Sonstiges

Leserfrage Warum kauft die Europäische Zentralbank Pfandbriefe?

[10:26, 19.08.09]




Wie erklären sich bestimmte Marktentwicklungen? Wodurch wird das Börsengeschehen beeinflusst? Was bedeutet ein bestimmter Fachausdruck? Leser fragen, wir antworten – in diesem Fall unser Redakteur Dennis Kremer auf die Frage von Werner Hauptmann aus Berlin.

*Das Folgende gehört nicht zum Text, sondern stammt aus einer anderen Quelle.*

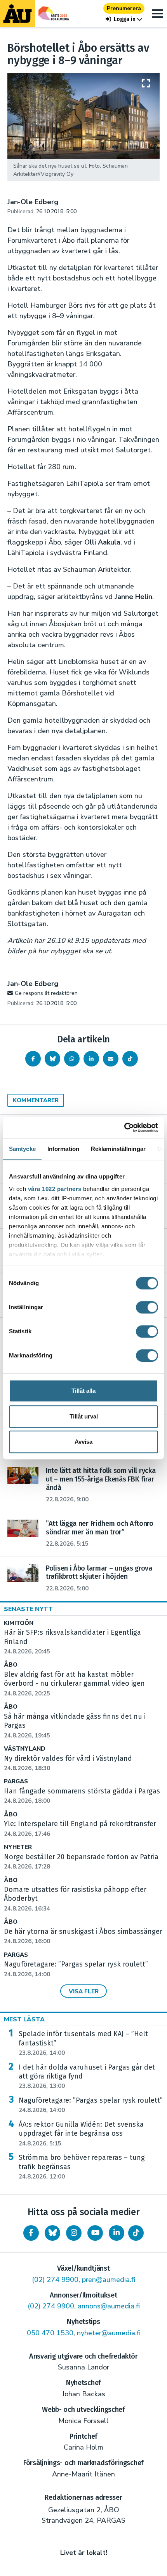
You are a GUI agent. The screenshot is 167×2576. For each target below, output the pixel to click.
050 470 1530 (50, 2333)
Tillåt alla (83, 1390)
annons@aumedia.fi (109, 2306)
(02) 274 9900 (55, 2279)
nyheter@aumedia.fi (109, 2333)
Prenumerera (124, 8)
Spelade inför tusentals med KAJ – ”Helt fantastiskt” (83, 2043)
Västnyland (24, 1749)
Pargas (16, 1781)
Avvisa (83, 1441)
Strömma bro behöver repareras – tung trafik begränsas (82, 2166)
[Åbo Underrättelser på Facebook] (31, 2233)
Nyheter (18, 1847)
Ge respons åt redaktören (46, 993)
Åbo (10, 1665)
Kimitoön (18, 1623)
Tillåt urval (84, 1416)
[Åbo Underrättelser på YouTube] (95, 2233)
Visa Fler (84, 1991)
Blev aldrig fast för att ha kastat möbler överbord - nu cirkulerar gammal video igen (74, 1683)
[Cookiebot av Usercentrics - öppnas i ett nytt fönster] (124, 1128)
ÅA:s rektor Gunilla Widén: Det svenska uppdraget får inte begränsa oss (81, 2133)
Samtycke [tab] (22, 1148)
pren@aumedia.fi (108, 2279)
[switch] (147, 1307)
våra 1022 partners (55, 1189)
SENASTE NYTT (28, 1609)
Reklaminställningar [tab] (118, 1148)
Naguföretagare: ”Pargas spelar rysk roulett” (91, 2105)
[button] (124, 19)
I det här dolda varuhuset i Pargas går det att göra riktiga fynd (87, 2076)
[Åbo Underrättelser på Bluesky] (52, 2233)
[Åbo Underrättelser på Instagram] (74, 2233)
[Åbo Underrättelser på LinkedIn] (116, 2233)
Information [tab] (63, 1148)
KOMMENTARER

Die Herren sind in Kauflaune: Rund 60 Milliarden Euro wollen EZB-Präsident Jean-Claude Trichet und seine Kollegen bis Juni 2010 ausgeben. Fließen sollen die Gelder der Europäischen Zentralbank und der Notenbanken der Euro- Länder in Wertpapiere, die als ähnlich ausfallsicher gelten wie Staatsanleihen - in Pfandbriefe, international Covered Bonds genannt. Bei ihnen handelt es sich um Bankanleihen, die mit Hypotheken- oder Staatskrediten besichert sind.

Hypotheken, Banken, Staaten - die drei Begriffe erklären, warum die Notenbanker ihr Herz für Covered Bonds entdeckt haben. Denn dass Pfandbriefe seit Ausbruch der Finanzkrise an Ansehen eingebüßt haben, hängt eng mit diesen Stichworten zusammen. Zunächst zu den Hypotheken: Im Sommer 2007 begann die Finanzkrise als Krise auf dem US-Immobilienmarkt, weil dort viele Schuldner die Darlehen für ihre Häuser nicht zurückzahlen konnten. Die Folge: Hypothekenkredite und ihr Weiterverkauf an andere Banken gerieten in Verruf - die Immobilienmärkte galten plötzlich nicht mehr als sicher und solide.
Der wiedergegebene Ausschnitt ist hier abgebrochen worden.